Refer to Medical and Pharmacy Coverage Policies to verify that this is the current version before utilizing.
Coverage Limitations
Humana members may NOT be eligible for genetic testing for TAAD, LDS or Marfan syndrome for any genes, indications or tests other than those listed above including, but may not be limited to:
- LDS for any gene other than TGFBR1 and TGFBR2 (81410, 81411)
- Marfan syndrome for any gene other than FBN1 (81410, 81411)
- TAAD for any gene (alone or in a panel) other than ACTA2, FBN1, LOX, MYH11, PRKG1, SMAD3, TGFB2, TGFBR1 and TGFBR2 including, but may not be limited to:
- BGN
- COL3A1*
- EFEMP2
- FBN2
- FLNA
- FOXE3
- HCN4
- MAT2A
- MFAP5
- MYLK
- NOTCH1
- SLC2A10
- SMAD2
- TGFB3
- To diagnose Marfan syndrome when a diagnosis can be established using clinical diagnostic criteria
* For information regarding COL3A1 gene testing for Ehler's Danlos syndrome, please refer to Genetic Testing for Ehlers-Danlos Syndrome Medical Coverage Policy.
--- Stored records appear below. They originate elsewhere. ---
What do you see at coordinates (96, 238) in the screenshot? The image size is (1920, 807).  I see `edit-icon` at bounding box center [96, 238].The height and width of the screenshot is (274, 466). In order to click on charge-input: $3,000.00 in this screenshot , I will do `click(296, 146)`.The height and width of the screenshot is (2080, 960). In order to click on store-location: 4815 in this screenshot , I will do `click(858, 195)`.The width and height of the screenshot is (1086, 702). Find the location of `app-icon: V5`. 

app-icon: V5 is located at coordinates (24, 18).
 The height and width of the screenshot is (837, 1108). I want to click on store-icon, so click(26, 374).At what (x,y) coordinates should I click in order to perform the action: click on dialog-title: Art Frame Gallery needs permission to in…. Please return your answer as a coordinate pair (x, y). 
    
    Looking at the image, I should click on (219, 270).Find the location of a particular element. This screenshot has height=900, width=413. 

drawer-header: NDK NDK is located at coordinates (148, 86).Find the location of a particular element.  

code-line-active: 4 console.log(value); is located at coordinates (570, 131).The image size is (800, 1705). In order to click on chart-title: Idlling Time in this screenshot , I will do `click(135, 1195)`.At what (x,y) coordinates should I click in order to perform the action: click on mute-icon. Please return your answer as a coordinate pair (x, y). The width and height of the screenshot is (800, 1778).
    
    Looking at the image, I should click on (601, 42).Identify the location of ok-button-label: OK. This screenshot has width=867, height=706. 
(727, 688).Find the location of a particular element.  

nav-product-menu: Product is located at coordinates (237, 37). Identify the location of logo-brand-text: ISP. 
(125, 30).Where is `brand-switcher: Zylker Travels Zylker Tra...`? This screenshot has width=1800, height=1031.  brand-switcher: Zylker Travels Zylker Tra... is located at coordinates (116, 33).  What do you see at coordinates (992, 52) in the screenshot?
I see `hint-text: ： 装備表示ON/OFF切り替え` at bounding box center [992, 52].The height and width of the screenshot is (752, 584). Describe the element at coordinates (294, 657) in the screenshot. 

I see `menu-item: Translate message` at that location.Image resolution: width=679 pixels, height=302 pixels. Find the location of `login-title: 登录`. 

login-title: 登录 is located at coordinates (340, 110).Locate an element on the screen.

These are considered experimental/investigational as they are not identified as widely used and generally accepted for the proposed uses as reported in nationally recognized peer-reviewed medical literature published in the English language.
Humana members may NOT be eligible under the Plan for genetic testing for familial TAAD, LDS or Marfan syndrome when the individual to be tested is unaffected and an affected first-, second- or third-degree relative IS available for genetic testing (if the relative is unavailable [eg, deceased, declines genetic testing or inability to contact] for testing, apply disease or gene-specific criteria for the unaffected individual). This is considered not medically necessary as defined in the member’s individual certificate. Please refer to the member’s individual certificate for the specific definition.
Additional information about LDS, Marfan syndrome and TAAD may be found from the following websites:
Background
- National Library of Medicine
- The Marfan Foundation
Medical Alternatives
Alternatives to genetic testing for LDS and TAAD include, but may not be limited to, the following:
- Imaging (eg, angiography, echocardiography, computed tomography [CT], magnetic resonance imaging [MRI])
Physician consultation is advised to make an informed decision based on an individual’s health needs.
Humana may offer a disease management program for this condition.
The member may call the number on his/her identification card to ask about our programs to help manage his/her care.
Any CPT, HCPCS or ICD codes listed on this medical coverage policy are for informational purposes only. Do not rely on the accuracy and inclusion of specific codes. Inclusion of a code does not guarantee coverage and or reimbursement for a service or procedure.